Os maiores fundos de pensão do Brasil devem ter participação menor nos futuros grandes projetos de infraestrutura do governo federal nos próximos anos, enquanto buscam reduzir a exposição do portfólio a ativos que consideram mais arriscados.
Forçados a assumir uma gestão mais conservadora, diante das perdas pesadas com ações e grandes projetos nos últimos anos, além do "envelhecimento" de suas maiores carteiras, os fundos estão encontrando nos juros altos um encaixe perfeito para acelerar a fatia de títulos públicos no portfólio.
O impulso recente nessa direção se deu com gestores das fundações centrando compras em ativos como NTN-B, papéis do governo federal vinculados à inflação.
Segundo a Associação Brasileira das Entidades Fechadas de Previdência Complementar (Abrapp), a fatia de renda fixa no patrimônio do setor subiu de 60,4 por cento no fim de 2013 para 65,9 por cento em junho último. Enquanto isso, a participação de ações caiu quase 6 pontos percentuais, a 23,4 por cento.
Já o montante dos chamados investimentos estruturados, que incluem projetos de infraestrutura, que vinha subindo sem parar desde 2010, teve um leve recuo no primeiro semestre deste ano e deve cair ainda mais.
O movimento liderado por Previ, Petros e Funcef, os três maiores fundos de pensão do país, vai na contramão do que deseja o governo federal, que tenta levá-los a participar de consórcios e forçar alguma concorrência nos futuros leilões de concessões públicas, incluindo logística e energia elétrica. Os três possuem em conjunto mais de 40 por cento dos 733 bilhões de reais em ativos do patrimônio do setor.
Desde 2012, ano do lançamento da primeira edição do Programa de Investimento em Logística (PIL), o Funcef vem reduzindo a aposta em projetos ligados à tese de crescimento econômico do país, incluindo os chamados fundos estruturados.
"Antes, entrávamos com 20 a 25 por cento dos fundos (de infraestrutura); agora não chegamos a 10 por cento", disse Maurício Marcellini Pereira, diretor de investimentos do Funcef, caixa de previdência dos empregados da Caixa Econômica Federal. "E a estratégia para os próximos anos é seguir ampliando a exposição a títulos públicos", disse Marcellini.

**Tarefa A**.
Filtre as linhas abaixo e copie integralmente cada uma que contenha a palavra "Click".

**Dados**.
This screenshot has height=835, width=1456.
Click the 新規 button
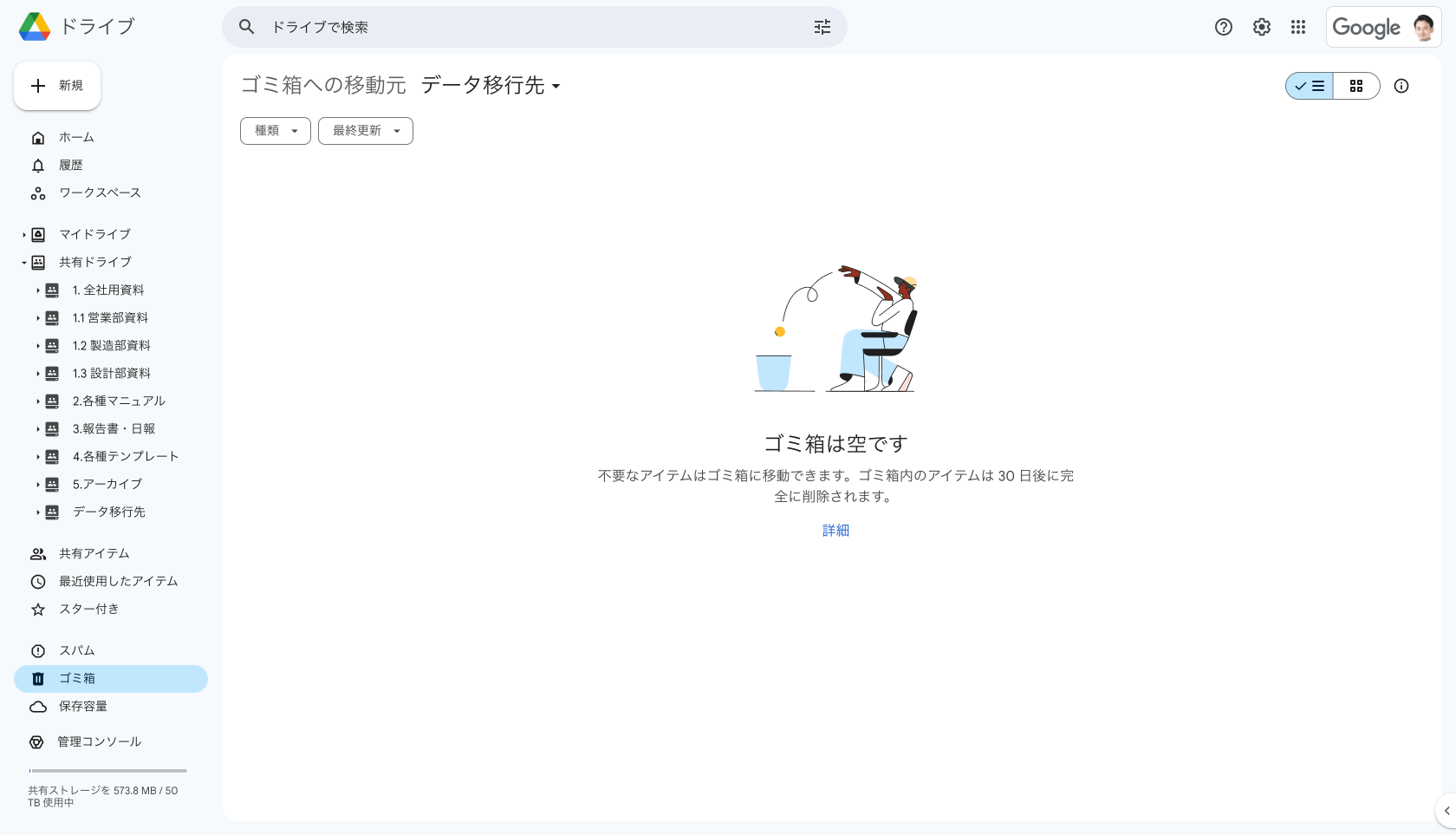(x=57, y=86)
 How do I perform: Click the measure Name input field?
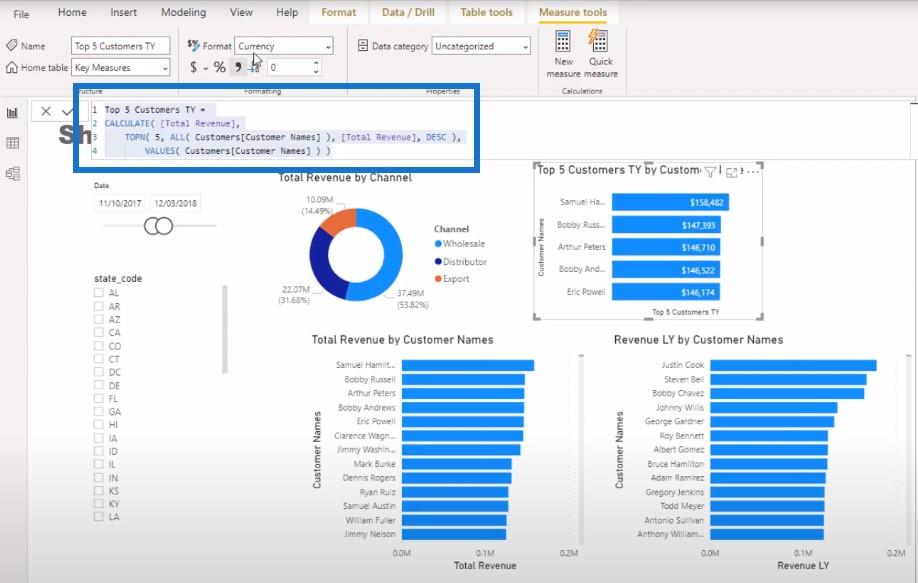[121, 46]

**Tarefa B**.
De acordo com o trecho sobre os fundos de pensão, a quanto chega o total de ativos do patrimônio do setor?

**Resposta escrita A**.
Click the 新規 button
 How do I perform: Click the measure Name input field?

**Resposta escrita B**.
733 bilhões de reais.